Homeostasis, Navigation, and the “Target Morphology”
- Morphogenesis and regeneration are viewed as a *navigational* process in “morphospace” (the space of possible anatomical forms). Cells are working, similar to autonomous vehicles.
- Like a thermostat, a developing/regenerating system minimizes the error between its current state and a “target morphology” (a setpoint).
- The Prediction: If we find and can rewrite this “setpoint,” we can control anatomical outcomes *without micromanaging the genetics or knowing every detail*. This is crucial for regenerative medicine.
- Navigational algos only works, by contrasting itself vs target and its goal.
- The target morphology (setpoint) is encoded *bioelectrically*.
Bioelectrical Imaging and “Hacking the System”
- Voltage-sensitive dyes allow visualizing the electrical patterns in developing embryos *before* anatomical structures appear. These patterns prefigure the future anatomy (e.g., the “electric face”).
- Electrical patterns are in frogs, seen *before* anatomical.
- These electrical patterns *instruct* gene expression and anatomical development. By mimicking these patterns, you can induce structures in the wrong places (e.g., an eye on the gut).
- This is “hacking the system”: Evolution has provided a bioelectrical interface, and we’re learning to use it. Cells respond to the *error signal* represented by the electrical pattern.
- No use of *external* electric.

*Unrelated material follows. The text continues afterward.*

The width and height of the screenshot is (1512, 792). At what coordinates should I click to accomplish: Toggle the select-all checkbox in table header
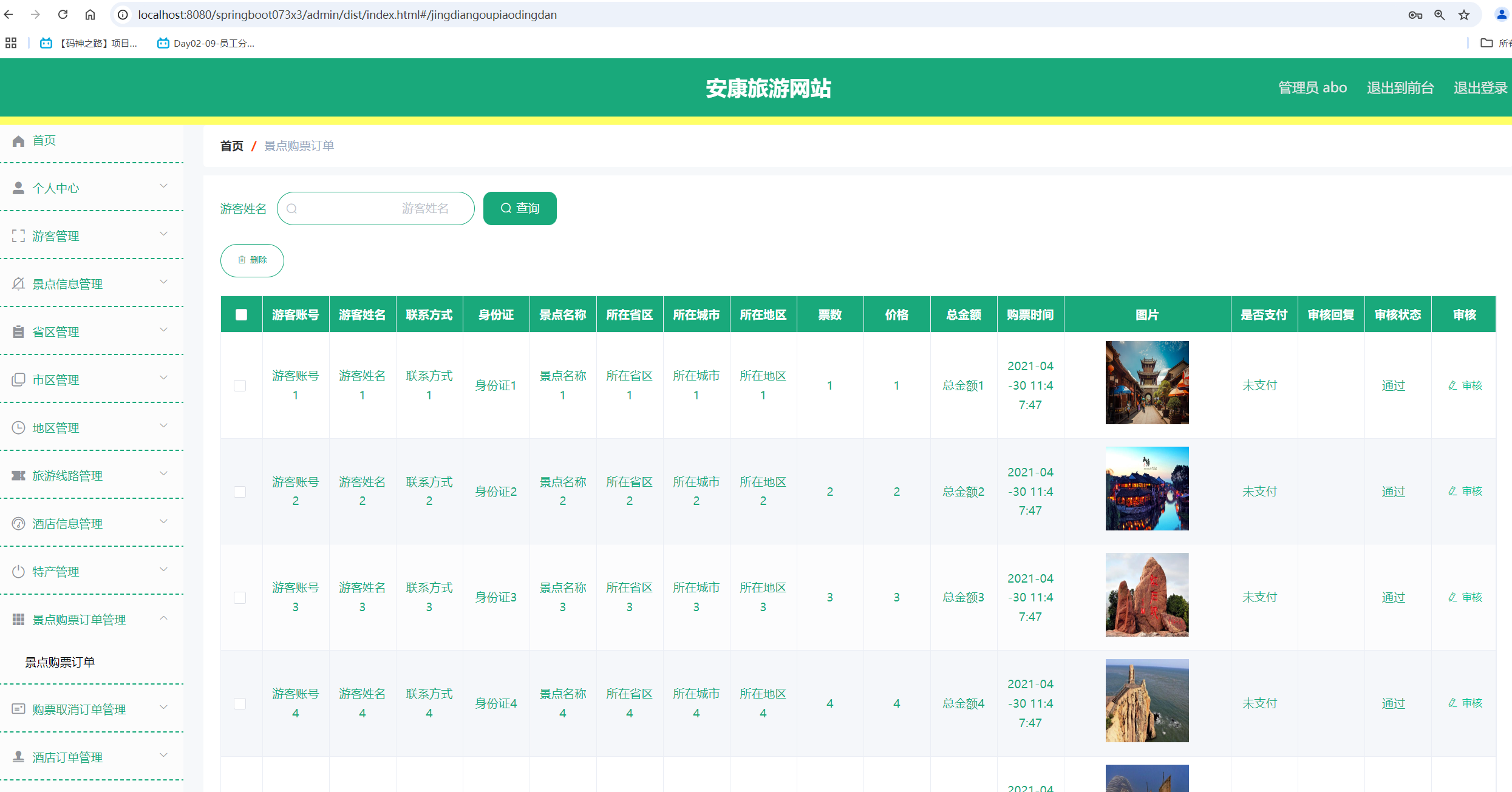click(241, 314)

Instead using drugs on native ION channels.
Planaria: Immortality, Regeneration, and Memory
- Planaria are immortal, highly regenerative (can regrow any body part), and demonstrate memory transfer after decapitation (the regrown head remembers).

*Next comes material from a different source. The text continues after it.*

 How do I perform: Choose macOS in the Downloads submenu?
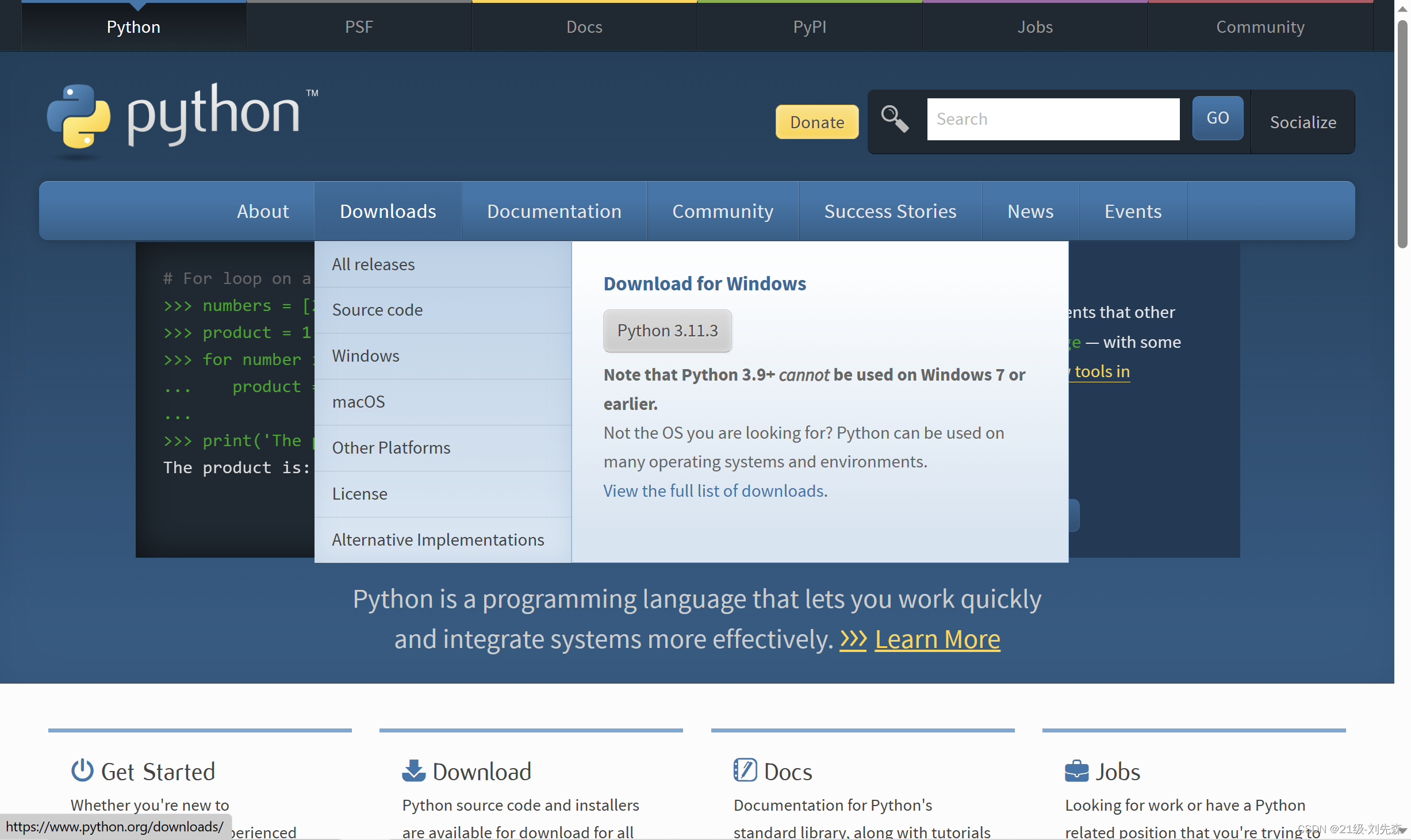pos(358,402)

- Two-Headed Planaria: The electrical pattern (“one head, one tail”) can be *rewritten* to create two-headed worms. This altered pattern is *stable*: cutting a two-headed worm results in *another* two-headed worm. It’s a non-genetic “memory” of the body plan. The “target morpholopy”.
- The genome of Planaria looks “cancer” because all cells has varied number of chromosomes. Despite bad “genome” have “perfect” anatomical control. This algorithm is Robust to *ignore* genetic defects, except via rewriting electric signal, aka *algorithm*, to rewrite target-morphology.
- No mutant genetic Planaria, because target-morphology “algorithm” so strong to overcome them.
Implications for Regenerative Medicine
- Principles of regeneration are ancient and conserved across species, meaning insights from planaria and frogs are *likely* applicable to humans.
- Bioelectric signals are a very compact encoding for building anatomies. (e.g. telling them build leg there).
- Goal: Manipulate the bioelectric “software” to guide regeneration and potentially reverse aging or treat cancer. The bioelectric state is the communication for anatomical change and instruction. Treating cancer by normalizing cells. Connecting disconencted cancer cells.
- This involves using “electroceuticals” (drugs targeting ion channels) to alter the bioelectric patterns, *not* genetic manipulation. Wearable Bioreactors and gels, not electrodes or radiation, is the methodology to *tell cells to rebuild at an injurt* by open/closing correct ion channel as encoded.
- Bioelectric Communication Not-Local. Can affect cells very far, even the belly affecting brains.
Collective Intelligence and Multi-Scale Competency
- All intelligence is collective; no indivisible intelligence exists. We are “walking bags of neurons.”
- “Emergence” is not an explanation; it’s a label for the unsolved problem of how local goals scale up to larger goals. Levin proposes a theory of how cognition scales.
- “Cognitive Light Cone”: The size of the largest goal a system can pursue. Bacteria have tiny light cones; humans have large ones.
- System bends action spaces of sub parts. Electrons moves specific ways to *calculate* PI.
- No complete comprehension for sub-component neuron, for example, is possible, of the main-brain and the totality of decision making.
Ending
- Always Breadth-first in approaching problems: Outline, Fill-details, so can divide work into smaller steps, separating Creativity from “Mechanical”.